[[ Records provided, beginning ]]

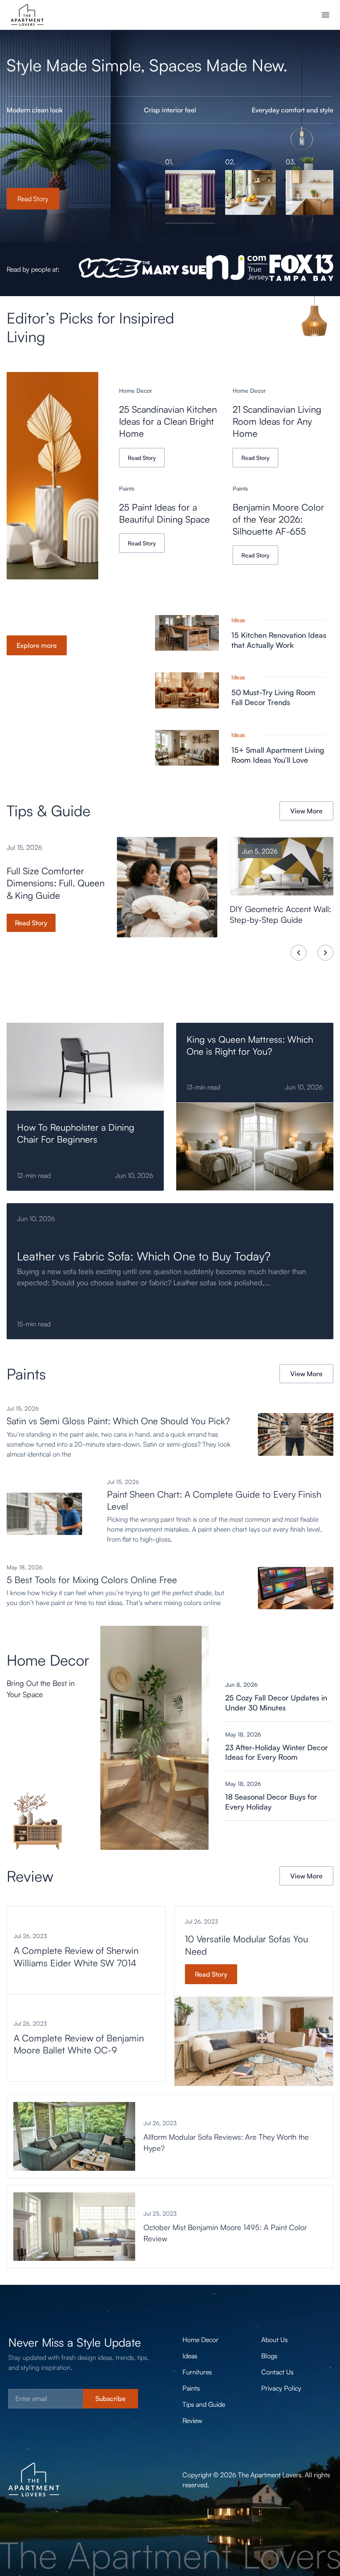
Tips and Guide (203, 2404)
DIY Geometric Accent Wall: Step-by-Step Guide (280, 914)
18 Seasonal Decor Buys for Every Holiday (271, 1801)
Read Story (33, 199)
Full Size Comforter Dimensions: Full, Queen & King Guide (55, 883)
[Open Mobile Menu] (325, 15)
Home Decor (135, 390)
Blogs (269, 2356)
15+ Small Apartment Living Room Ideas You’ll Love (277, 754)
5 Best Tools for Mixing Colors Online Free (92, 1579)
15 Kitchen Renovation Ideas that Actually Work (278, 639)
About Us (274, 2339)
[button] (298, 953)
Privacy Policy (281, 2388)
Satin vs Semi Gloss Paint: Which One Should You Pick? (118, 1420)
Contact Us (277, 2372)
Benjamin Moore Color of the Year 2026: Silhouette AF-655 (278, 519)
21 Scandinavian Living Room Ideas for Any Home (277, 421)
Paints (126, 488)
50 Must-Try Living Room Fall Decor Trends (273, 697)
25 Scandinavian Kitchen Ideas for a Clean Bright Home (168, 421)
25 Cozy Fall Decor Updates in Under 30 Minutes (276, 1702)
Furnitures (197, 2372)
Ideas (238, 619)
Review (192, 2420)
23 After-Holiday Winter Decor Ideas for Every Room (276, 1752)
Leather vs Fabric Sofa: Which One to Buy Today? (143, 1256)
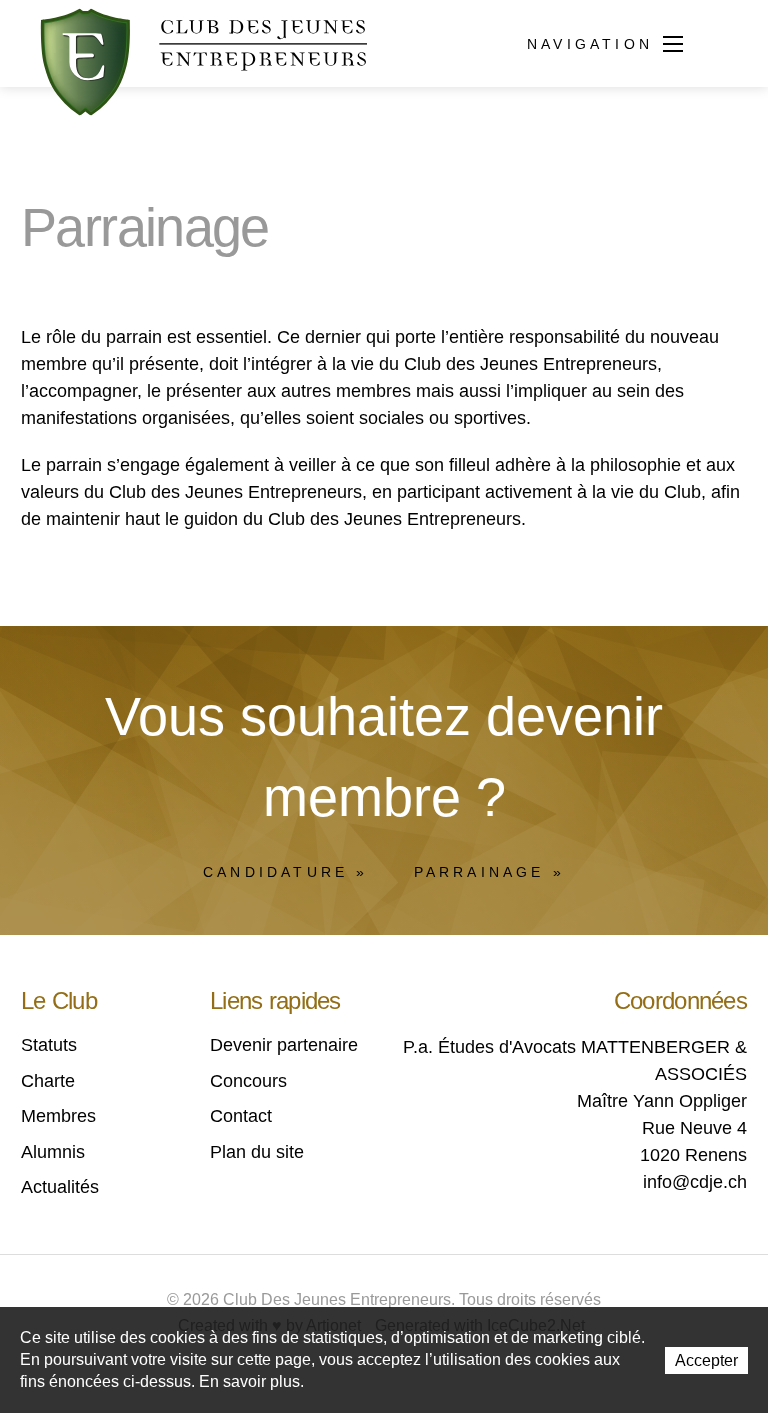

[[ Records provided, end ]]

> [Work to be completed]:
Set down word for word, from the line that contains "25 Cozy Fall" to the end of the listing above, every line and no picture.

> [Solution to this task]:
25 Cozy Fall Decor Updates in Under 30 Minutes (276, 1702)
Furnitures (197, 2372)
Ideas (238, 619)
Review (192, 2420)
23 After-Holiday Winter Decor Ideas for Every Room (276, 1752)
Leather vs Fabric Sofa: Which One to Buy Today? (143, 1256)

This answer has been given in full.